* Text extract:
◇ ◇ ◇

The sun is not as tranquil as previously thought

Superflares are high-powered versions of solar flares, which are sudden bursts of solar energy that cause stars to appear brighter than usual. They can be seen from hundreds of light-years away and are thought to occur mostly on young and highly active stars.

The first evidence of superflares came from the National Aeronautics and Space Administration‘s Kepler Space Telescope, which was launched in 2009 to search for planets several light-years away. Data from Kepler showed that the light from distant stars seemed to get suddenly and momentarily brighter. This suggested the existence of solar flares that are hundreds to thousands more powerful than the brightest ones ever recorded using modern instruments on Earth.

Before the CU study, scientists were unsure whether the sun could produce superflares, though some were convinced that the sun is too old to be able to pump out that much energy.

“When our sun was young, it was very active because it rotated very fast and probably generated more powerful flares,” Notsu said. “But we didn’t know if such large flares occur on the modern sun with very low frequency.”

To that end, Notsu and his colleagues searched for superflares generated by sun-like stars using data from the European Space Agency‘s Gaia spacecraft and the Apache Point Observatory in New Mexico. After analyzing those events, the researchers confirmed that younger stars tend to produce the most superflares, discharging enormous whips of energy once every week or so.

But older stars like the sun, which is currently aged around 4.6 billion years, can also generate superflares once every 1,000 years on average. (Related: Scientists warn of MASSIVE solar storms: “We need to be better prepared”.)

Earth’s magnetic field can blunt the effects of solar flares, but high-powered versions can be disastrous since coronal mass ejections – fast-moving streams of charged particles that typically accompany solar flares – can barrel toward Earth and knockout satellites, power grids and other electronics.

“If a superflare occurred 1,000 years ago, it was probably no big problem. People may have seen a large aurora,” Notsu said. “Now, it’s a much bigger problem because of our electronics.”

◇ ◇ ◇

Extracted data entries
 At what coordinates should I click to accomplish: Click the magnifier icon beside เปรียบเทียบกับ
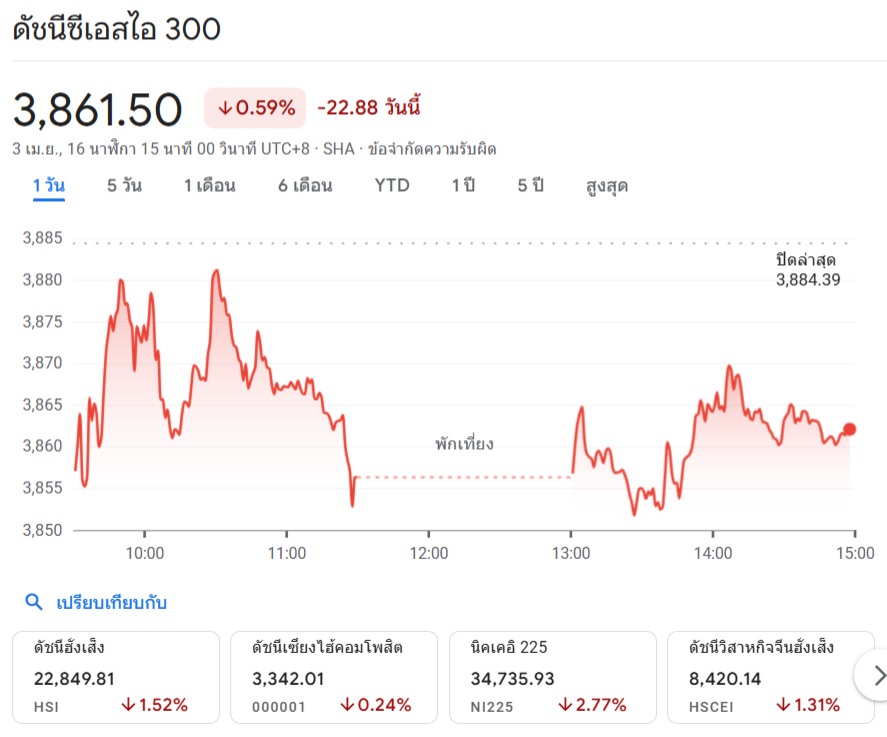click(34, 602)
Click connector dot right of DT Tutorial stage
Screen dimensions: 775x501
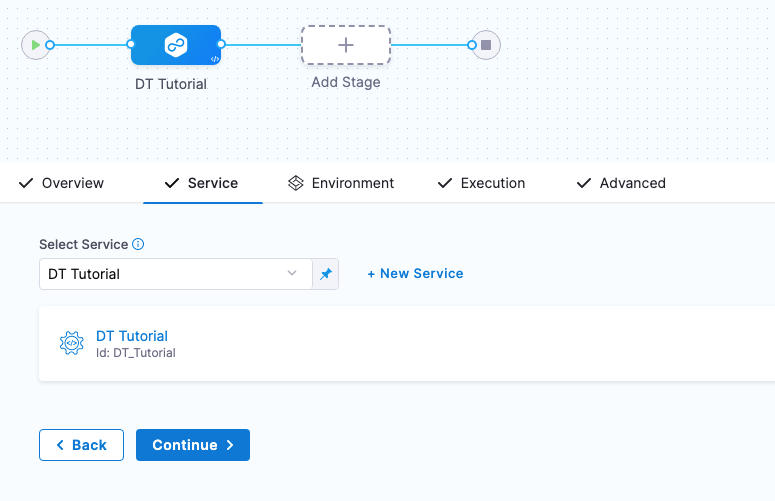221,44
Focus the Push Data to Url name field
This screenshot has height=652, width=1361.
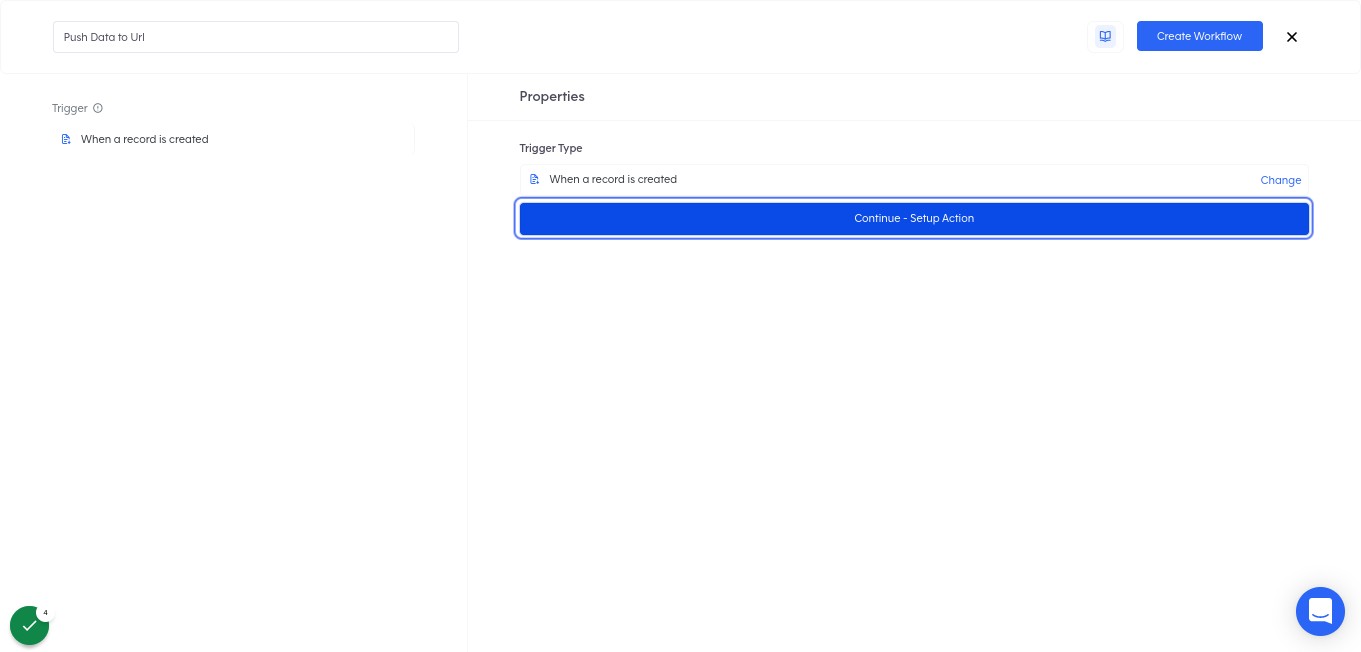256,37
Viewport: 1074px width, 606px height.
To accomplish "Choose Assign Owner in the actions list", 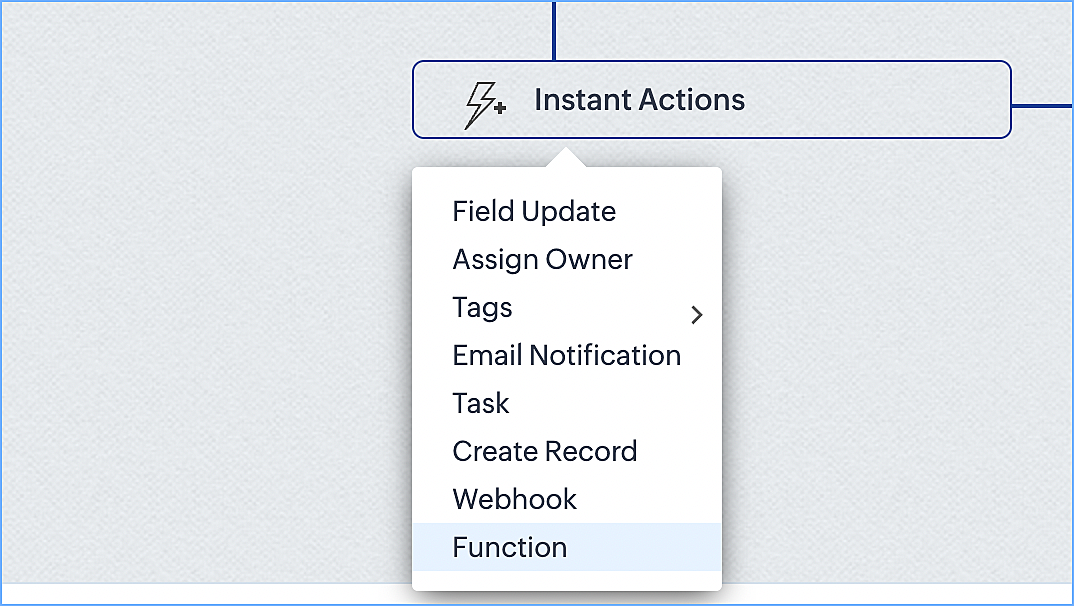I will (x=542, y=260).
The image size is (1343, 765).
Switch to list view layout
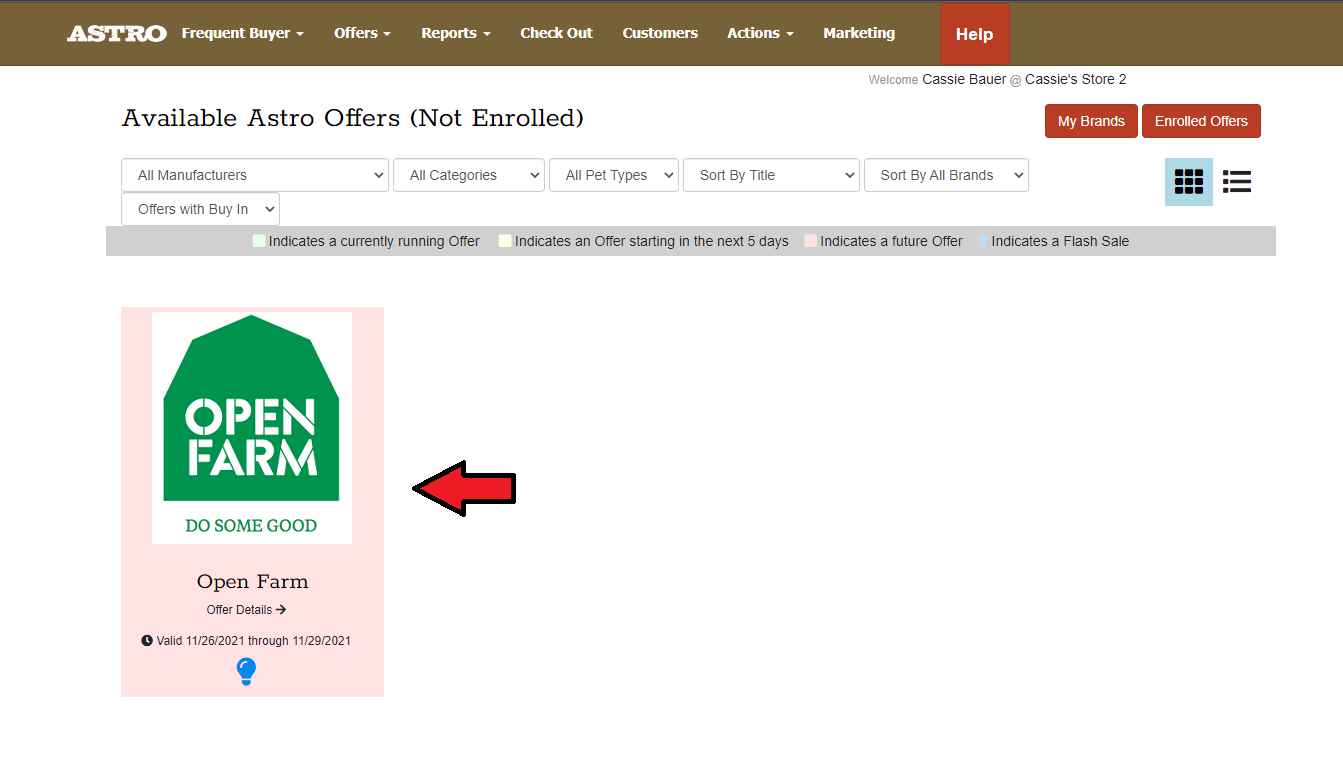click(x=1237, y=182)
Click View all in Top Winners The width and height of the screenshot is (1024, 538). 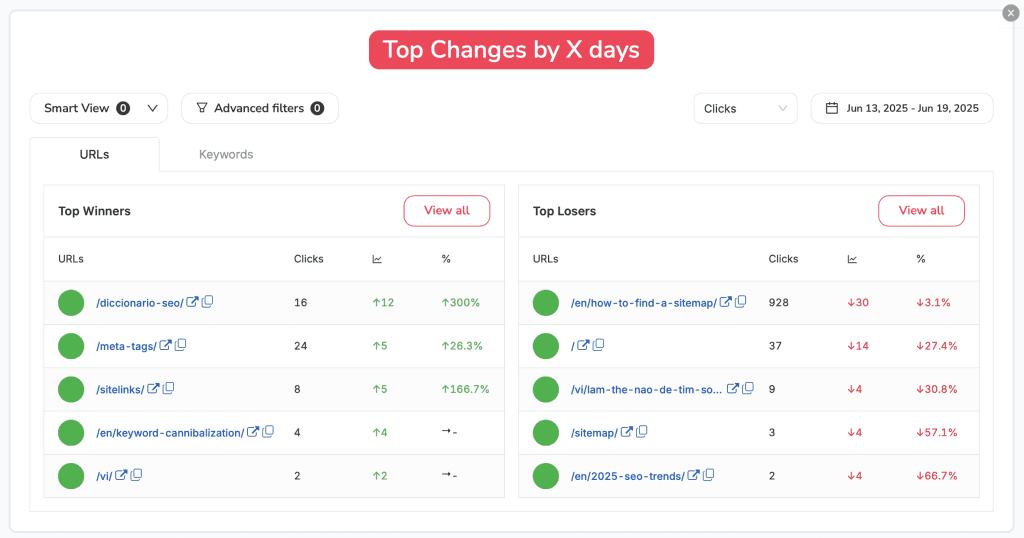pos(447,211)
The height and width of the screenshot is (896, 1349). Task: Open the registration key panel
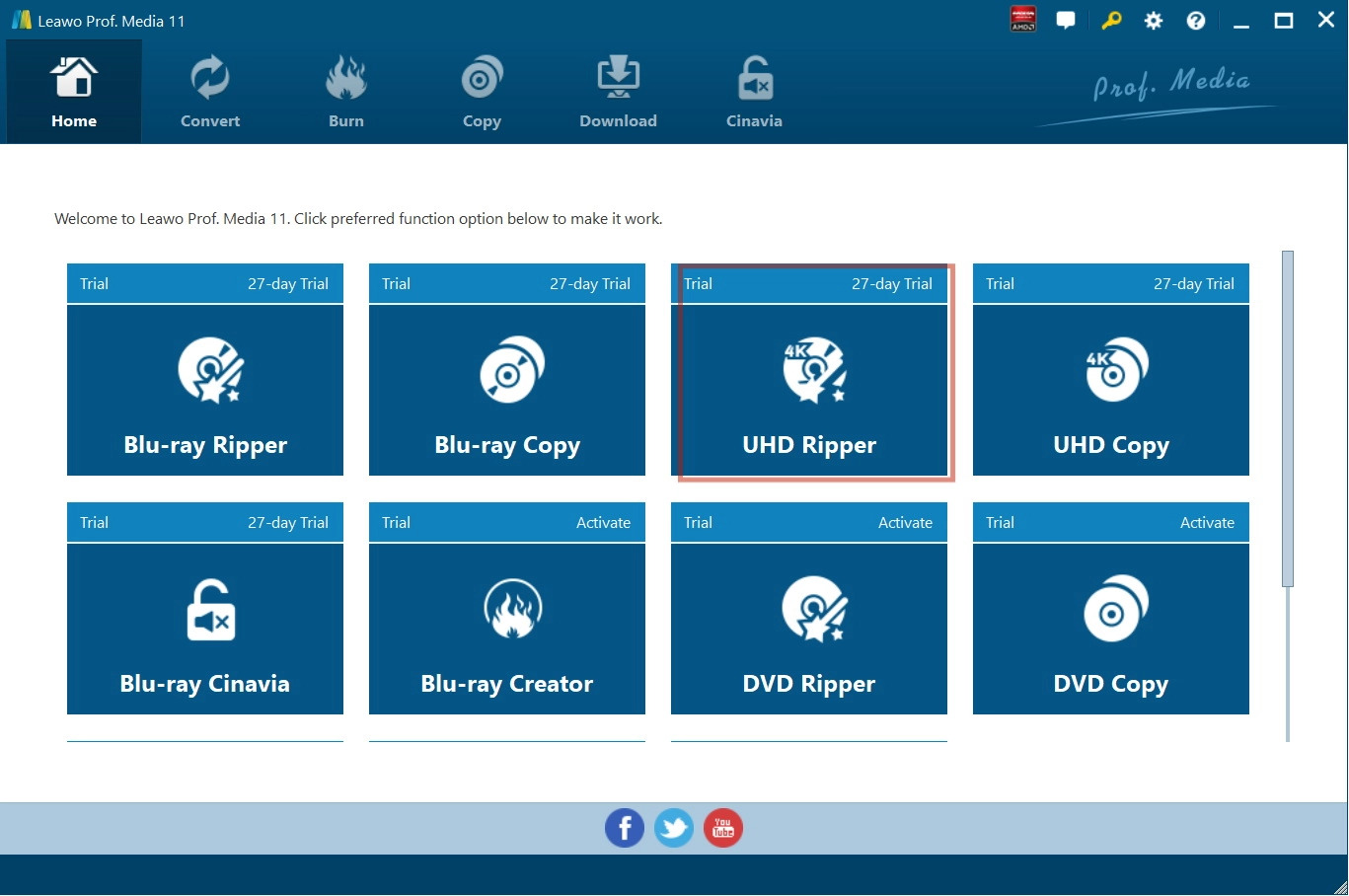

◇ ◇ ◇

* Task instructions:
A – In the superflare article, copy the stretch from "Superflares are high-powered" through "highly active stars." word for word.
B – Continue the superflare article from the point where it ends.

* Results of the exercise:
A –
Superflares are high-powered versions of solar flares, which are sudden bursts of solar energy that cause stars to appear brighter than usual. They can be seen from hundreds of light-years away and are thought to occur mostly on young and highly active stars.

B –
Past solar storms caused widespread auroras, downed communication lines

Powerful solar storms hit Earth multiple times before, bringing down communication lines and causing widespread auroras – the polar lights – that reach near the equator. A recent study in the preprint server arXiv shows that an intense solar storm in 1582 illuminated the skies over Portugal for three consecutive nights.

Researchers compiled old eyewitness accounts by observers in Lisbon. According to one of the texts, the night sky looked like it was burning in flames, which no one in the area had ever seen before. The text’s author had the same observation at the same time the next day, though it was less intense.

Sightings of auroras were not unheard of at the time because the polar lights commonly occur at the planet’s northernmost and southernmost latitudes. But witnessing auroras in near-equatorial regions such as Portugal was extremely rare.

In 1859, the worst known solar storm to hit Earth caused auroras that were seen as far as Hawaii and Cuba. Known as the “Carrington Event,” this solar storm also knocked down telegraph wires in the U.S. and Europe, triggering widespread fires. Reports showed that if a solar storm this severe occurred today, it could cause up to $2 trillion in initial damages by crippling communications and fueling chaos – a scenario that would take society up to 10 years to recover.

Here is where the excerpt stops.